Bankruptcy Judge Approves $150 Million For TelexFree Pyramid Scheme Victims

Published date13 July 2020
Subject MatterCorporate/Commercial Law, Insolvency/Bankruptcy/Re-structuring, Corporate and Company Law, Insolvency/Bankruptcy
Law FirmGiambrone & Partners
AuthorMr Gabriele Giambrone

Giambrone's financial fraud team is pleased to announce that, at a recent hearing on 08 July 2020, Judge Melvin S. Hoffman of US Bankruptcy Court in Boston approved a plan to disburse more than $150 million to about 100,000 people who lost money when TelexFree collapsed in 2014.

The compensation plan, developed by Stephen Darr, the court-appointed trustee in bankruptcy will provide an initial distribution of 39 percent to 43 percent of approved claims.

Mr.

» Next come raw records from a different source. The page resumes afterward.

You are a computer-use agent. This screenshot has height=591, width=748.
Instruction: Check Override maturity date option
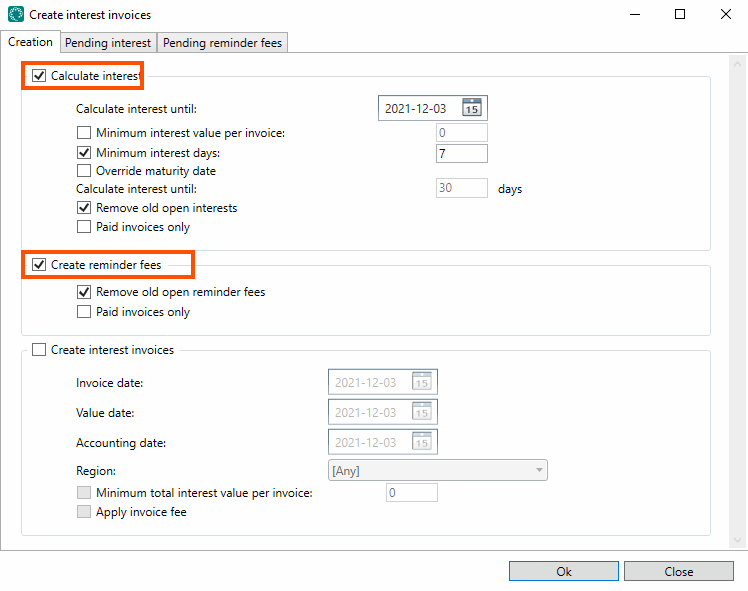point(84,171)
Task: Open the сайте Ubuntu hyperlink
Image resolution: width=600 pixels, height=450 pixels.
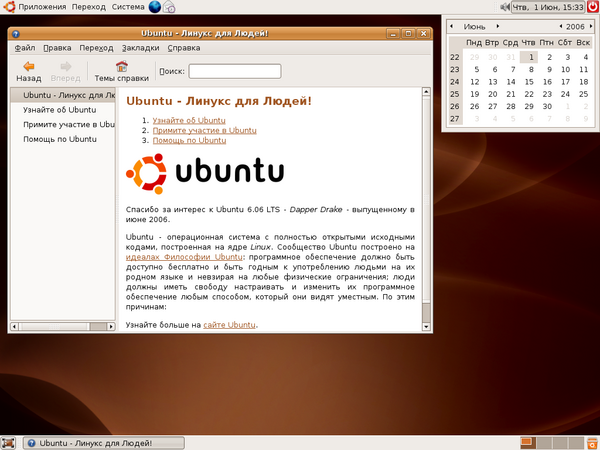Action: coord(229,325)
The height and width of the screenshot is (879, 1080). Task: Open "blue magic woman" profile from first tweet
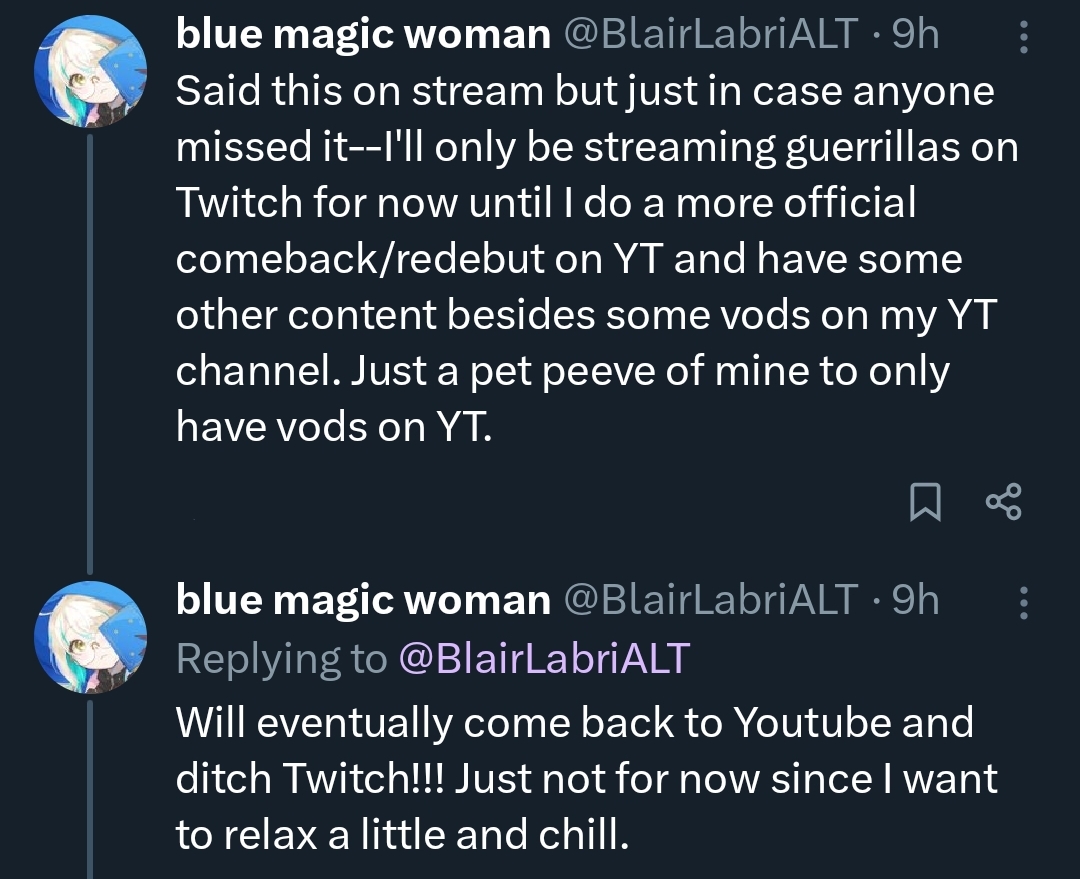coord(363,35)
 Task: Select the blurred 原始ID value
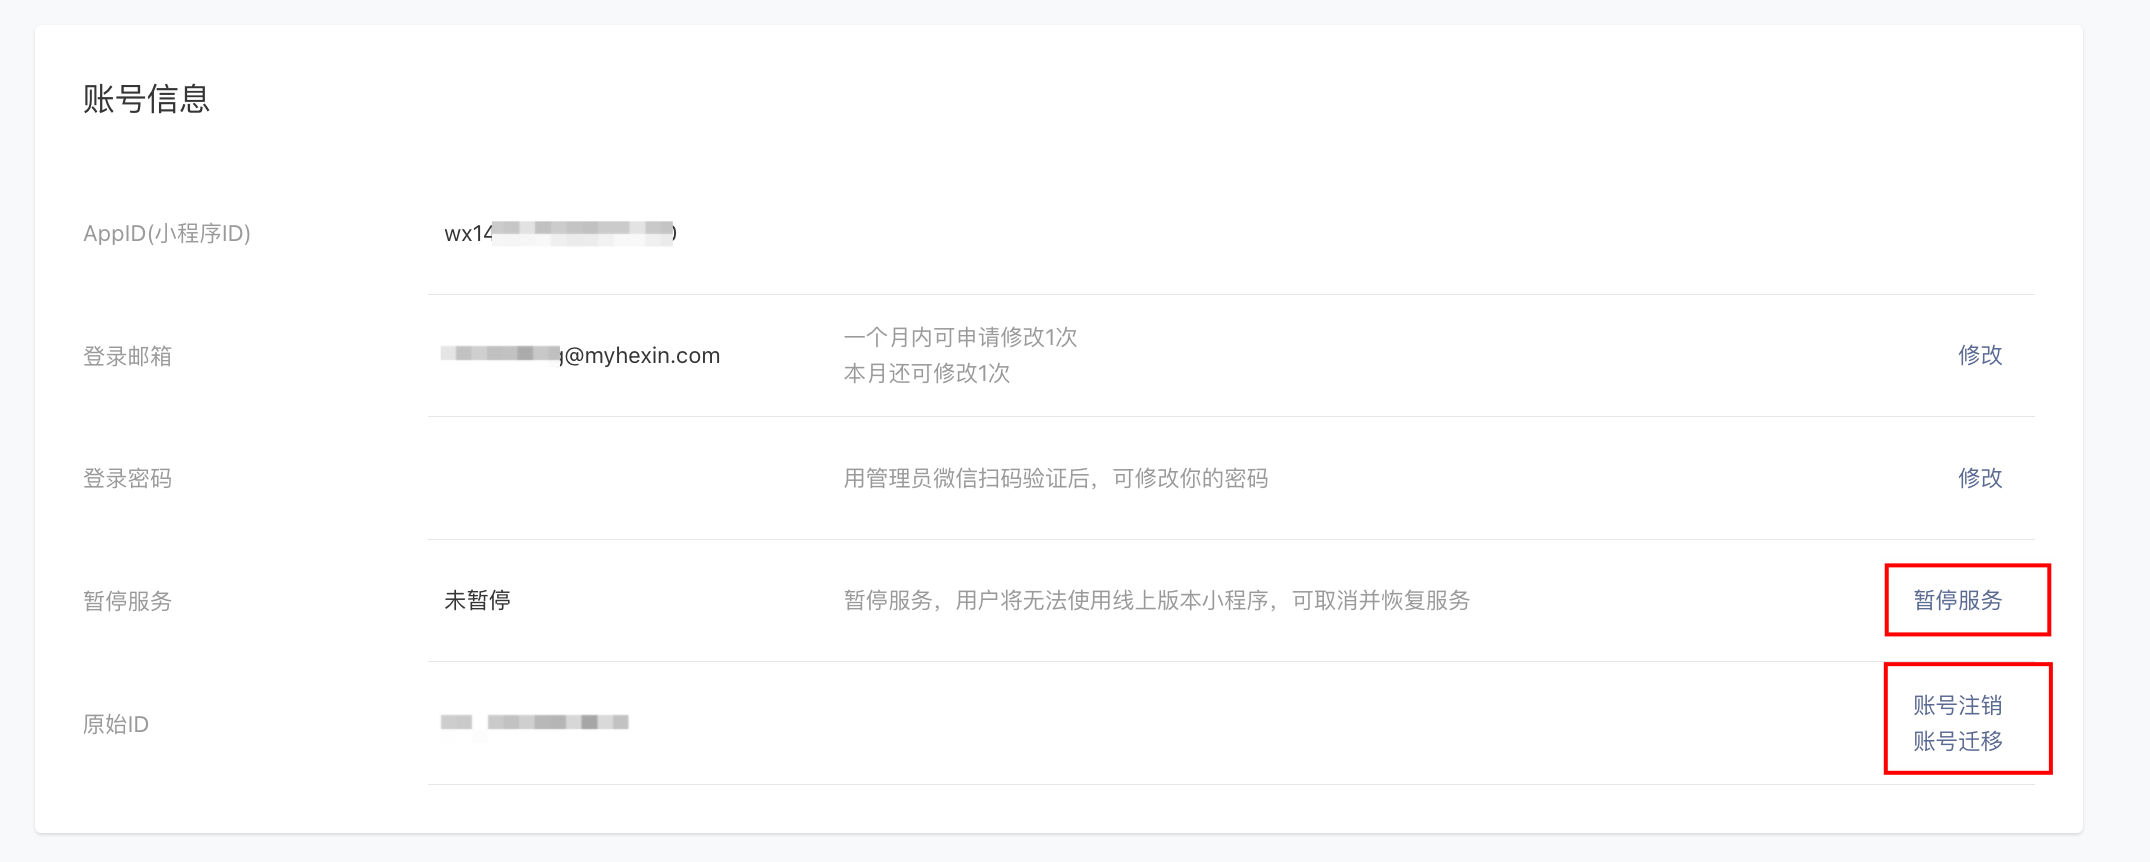(534, 722)
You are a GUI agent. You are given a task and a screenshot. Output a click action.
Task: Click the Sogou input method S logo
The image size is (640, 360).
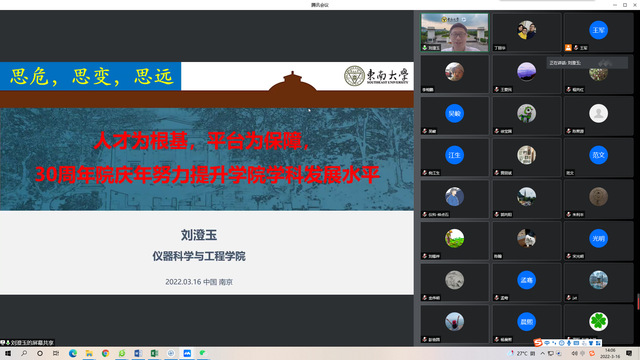tap(538, 342)
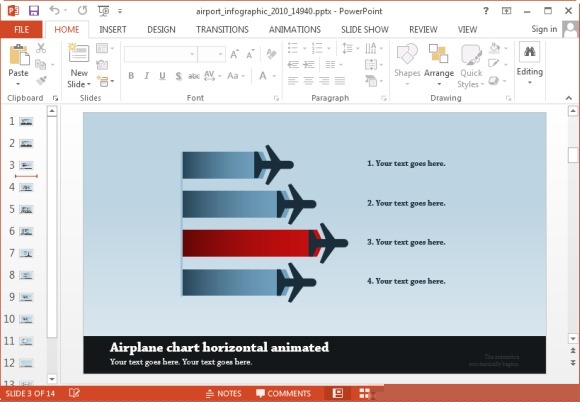Toggle Bold formatting
This screenshot has height=402, width=580.
pos(131,76)
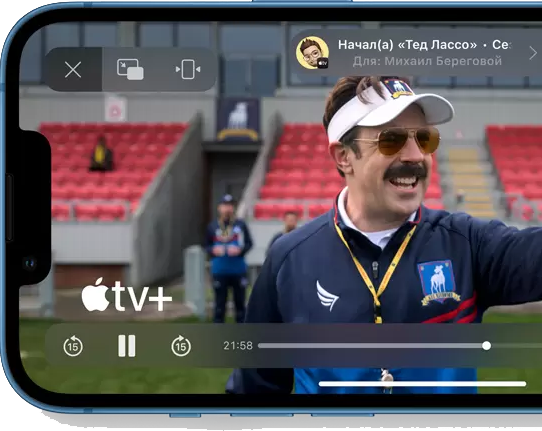Skip back 15 seconds
Screen dimensions: 542x431
pyautogui.click(x=73, y=346)
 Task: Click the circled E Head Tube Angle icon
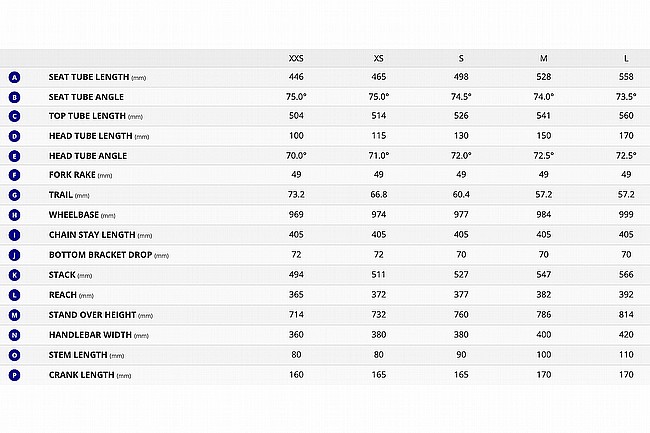(15, 156)
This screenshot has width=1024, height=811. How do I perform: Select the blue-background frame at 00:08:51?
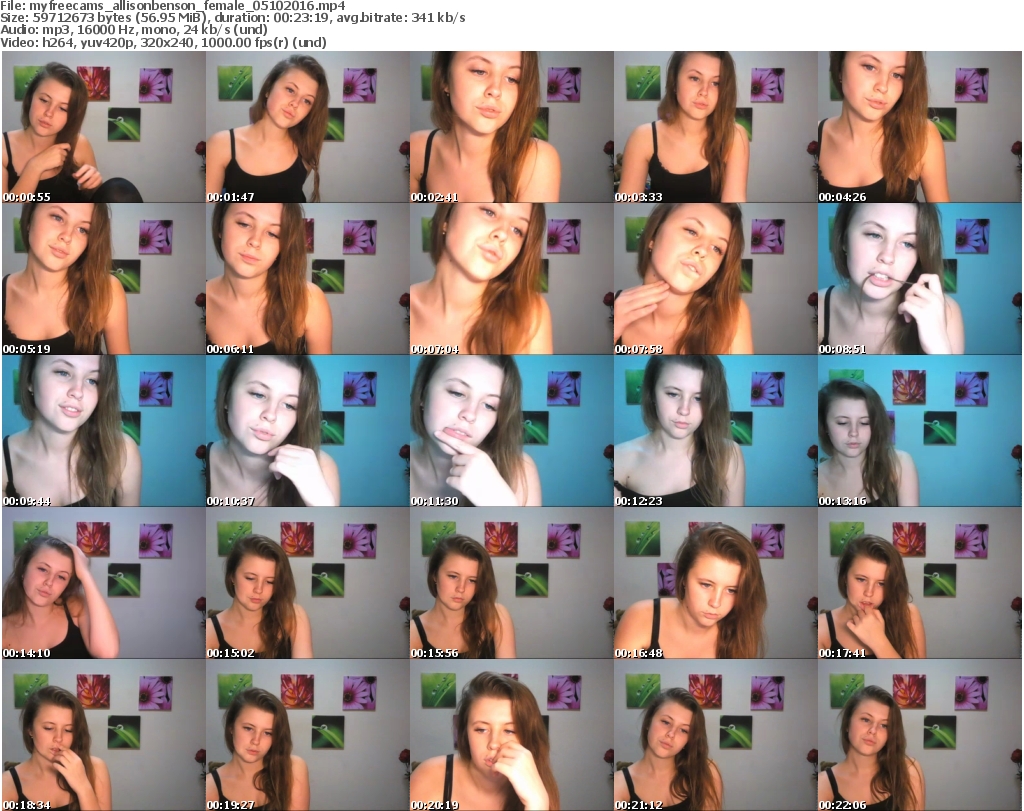(x=918, y=279)
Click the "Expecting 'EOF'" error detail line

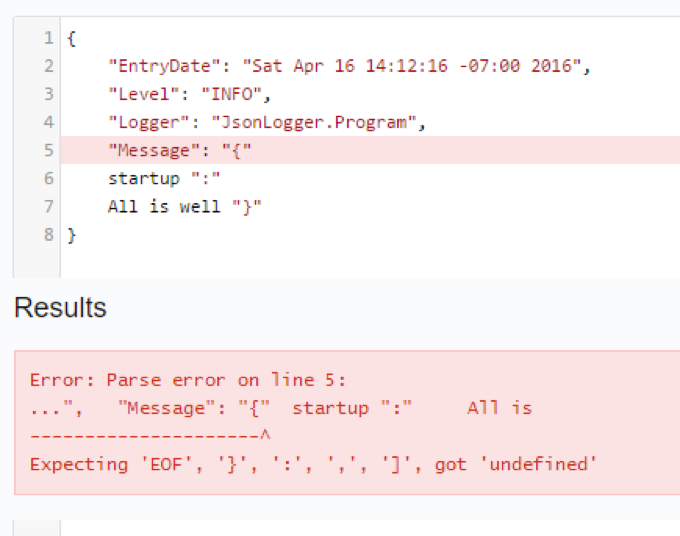pyautogui.click(x=313, y=464)
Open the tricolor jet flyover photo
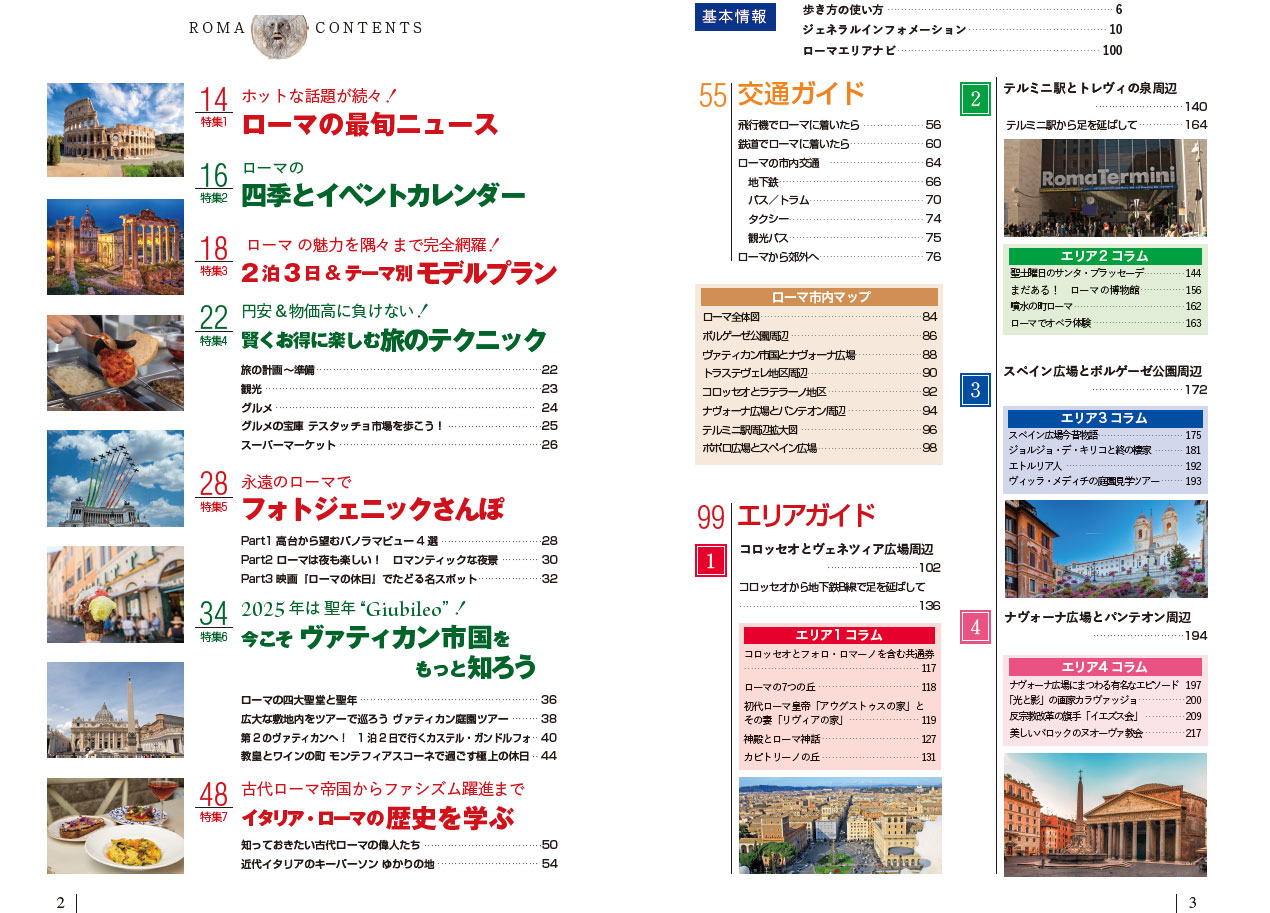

Darr, the trustee, confirmed that they had received $145m in an escrow account and a further $11m is expected to be received in the coming days, these funds will be available for immediate distribution to victims, following the approval of the provisional compensation plan by the Court.

Section 1129 of the United States Bankruptcy Code governs confirmation of chapter 11 plans, providing that "the court shall confirm a plan only if all of the following requirements are met." At the confirmation hearing before his honor Judge Hoffman, counsel for the trustees was able to establish, by a preponderance of the evidence, that each of the requirements under Section 1129 was satisfied, therefore the Court had no hesitation in approving the compensation plan and allowing the trustees to proceed with the distribution of the funds in the coming weeks.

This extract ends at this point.